Policy and financial pressures—of the sort that kept Dr. Patt on the phone with an insurer or Dr. Ekong in a tug of war with an auditor—nudge doctors away from private practice, leaving such messes to hospital staff. This means that doctors are less immediately accountable to patients. It degrades the medical profession and renders patients even more vulnerable.
All this goes a long way toward explaining the resentment against insurers. But as Betsy McCaughey argues in the New York Post, the resentment is mostly misplaced. Infuriating or tragic insurance policies are a symptom of a larger problem, which lies in Obamacare’s tight controls and false promises.

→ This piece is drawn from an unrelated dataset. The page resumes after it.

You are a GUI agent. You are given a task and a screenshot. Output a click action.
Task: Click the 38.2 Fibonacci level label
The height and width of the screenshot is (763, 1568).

McCaughey notes that in 2013, before Obamacare regulations kicked in, insurers denied only around 1.5% of claims, according to the American Medical Association. Denials have since increased tenfold. Prior authorization requirements also escalated; as McCaughey writes, “according to House Committee on Energy and Commerce testimony, 80% of preapprovals that Cigna denied for Medicare Advantage customers were overturned on appeal — a sign that legitimate care is being withheld.”
McCaughey notes approvingly that many states are passing laws to limit prior authorization, but argues that Americans need to fundamentally reassess managed care. The ACA’s coverage expansion has mostly been in the area of managed care, despite virtually no evidence that it improves health outcomes or patient care. In a future post, I’ll delve further into why managed care has failed. It largely explains why the American health-care system, for all its impressive technology and practitioners, has few defenders.